In my March Madness post a little while ago, I showed the beginnings of taking apart and rebuilding the engine remote. In that post I got as far as taking the remote off the boat. If you followed that at all, you are likely wondering why I let things sit after that. Truth is I am waiting for parts to come in from some warehouse in Florida.
Back then though I promised to pick up where I left off and give a look at what went wrong with the remote. To that end, here we go.
Most of the workings of the remote are hidden in the quarter-berth, with only the handle and the cables exposed outside the boat. The portion of remote inside the boat looks like this:
As you can see at the back of that pic, the cables that connect the remote to the throttle and shifter exit at the back of the fixed unit to push and pull at the controls on the outboard.
Looking closely, you can see that one of the cables has frayed badly, in fact the casing for the cable has failed completely. That cable is the shift cable, which I imagine was stressed when a stray nut was preventing the engine from shifting into reverse earlier in the season. Replacement cables are now on their way from Florida as mentioned above.

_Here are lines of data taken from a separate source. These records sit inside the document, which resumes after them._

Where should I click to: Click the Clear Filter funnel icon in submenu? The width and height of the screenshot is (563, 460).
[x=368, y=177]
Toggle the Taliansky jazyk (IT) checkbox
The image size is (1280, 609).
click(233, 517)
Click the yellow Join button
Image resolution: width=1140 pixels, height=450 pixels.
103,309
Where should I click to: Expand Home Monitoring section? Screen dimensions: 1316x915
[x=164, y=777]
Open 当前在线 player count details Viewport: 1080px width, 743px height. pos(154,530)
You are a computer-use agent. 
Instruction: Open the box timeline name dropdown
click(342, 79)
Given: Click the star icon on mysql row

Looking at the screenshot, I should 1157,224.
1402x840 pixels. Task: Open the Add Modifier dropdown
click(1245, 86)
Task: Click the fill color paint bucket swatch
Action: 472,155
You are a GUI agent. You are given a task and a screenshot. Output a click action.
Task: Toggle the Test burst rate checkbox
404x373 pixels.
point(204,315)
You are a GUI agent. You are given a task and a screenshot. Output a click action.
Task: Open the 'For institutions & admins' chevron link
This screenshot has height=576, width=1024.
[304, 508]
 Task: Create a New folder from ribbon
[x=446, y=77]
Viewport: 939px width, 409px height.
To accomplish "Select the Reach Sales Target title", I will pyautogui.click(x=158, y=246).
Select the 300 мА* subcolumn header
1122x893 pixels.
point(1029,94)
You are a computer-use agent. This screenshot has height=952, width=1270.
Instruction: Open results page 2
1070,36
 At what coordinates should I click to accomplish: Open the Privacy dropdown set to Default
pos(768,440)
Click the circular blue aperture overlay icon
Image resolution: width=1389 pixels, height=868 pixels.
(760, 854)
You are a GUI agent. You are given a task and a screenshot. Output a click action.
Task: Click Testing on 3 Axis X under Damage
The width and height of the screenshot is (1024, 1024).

I took another photo of the cables to give a feel for the failure.
Of course it held together until we were coming down the fairway a little hot and I really needed reverse badly. I didn't get reverse, but with the right swear words, and a little help from dock neighbours, we managed to get the boat parked without any damage.
In order to remove the cables from the shifter, you have to open the shifter up, which is easy enough since only 3 bolts hold it together.
Inside, the shift mechanism is on one half of the clam shell casing, and the throttle is on the other. Everything is very dry, so I plan on lubing all the moving parts with a good synthetic grease that has been floating around since my mountain biking days.
So the first side of the gizmo is the throttle mechanism.
The way the throttle remote works is that the handle rotates a centre pin which has a cam attached to it. The cam moves a slider up and down a groove to give limits to the movement. This defines full throttle in forward and reverse. The cam also slides against an arm which extends to apply pressure to the cable. The cable then opens and closes the throttle at the engine.
The other side of the remote is the shift mechanism.
Based on the same centre pin, which attaches to the handle in the cockpit via a bunch of splines on the hub, the shifter is about equal in its simplicity. The small spring on the right of the photo presses a plastic slider into detents that define forward, neutral, and reverse. the bright silver button at the bottom of the photo is the cable attachment. When the lever is rotated, the cam moves between gears, the detents engage, and the cable is pushed or pulled to shift gears at the engine.
Now that we've seen inside the shifter, we'll have to wait for the new cables to arrive and see if it all works once it gets reassembled in the boat. According to the folks in Florida, that should be any time now.